Kontinuation opened a new issue, #436:
URL: https://github.com/apache/sedona-db/issues/436

   ## Summary
   
   SedonaDB's `SpatialJoinExec` currently buffers the entire build side, builds 
a single in-memory R-tree, and streams the probe side. This approach works well 
when the build side and its index fit in memory but fails with memory 
reservation failures or OOM errors for large datasets.
   
   We propose introducing a **spatial-partitioned out-of-core execution path** 
that keeps memory usage bounded by:
   
   1.  Partitioning the build side into disjoint partitions that each fit in 
memory.
   2.  Building one in-memory R-tree per partition and probing it before moving 
to the next partition.
   
   The design intentionally mirrors hybrid/grace hash join but adapts it to 
SedonaDB’s spatial partitioning requirements.
   
   ## Design Goals
   
   *   **Work within data larger than memory budget**: Enable joins where the 
total size of the build side exceed memory budget, just like other spillable 
operators in DataFusion.
   *   **Do not compromise performance when memory is sufficient**: Preserve 
the performance of the fast in-memory path when the build side fits, and only 
switch to spatial partitioned execution when it does not.
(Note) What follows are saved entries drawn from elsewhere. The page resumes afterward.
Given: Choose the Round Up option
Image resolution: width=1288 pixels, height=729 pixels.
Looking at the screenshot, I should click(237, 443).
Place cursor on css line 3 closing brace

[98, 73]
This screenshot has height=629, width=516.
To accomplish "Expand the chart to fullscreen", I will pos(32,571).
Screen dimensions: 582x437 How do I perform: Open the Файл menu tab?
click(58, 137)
   *   **Full Join Support**: Maintain support for all join types (inner, 
left/right outer/semi/anti, full outer).
   
   ## Proposed Design
   
   ### Execution Modes
   
   `SpatialJoinExec::execute` will be updated to decide between two modes based 
on memory estimates:
   
   *   **In-memory mode** (Current behavior): Build one R-tree and stream probe 
rows. Used when the build side fits in the memory budget.
   *   **Partitioned mode** (Proposed): Triggered when the estimated memory for 
the build index exceeds the budget. Partitions are processed sequentially, with 
each probe thread handling one partition at a time.
   
   The actual implementation does not have to be split into two separate code 
paths; rather, we can treat the in-memory mode as a special case of partitioned 
mode where the number of spatial partitions is 1. We do need to ensure that we 
don't incur the overhead of spilling and repartitioning in this case.
   
   ### Partitioning Model
   
   We will introduce a `SpatialPartition` concept with three variants:
   
   *   `Regular(u32)`: A regular partition ID in `[0, num_partitions)`.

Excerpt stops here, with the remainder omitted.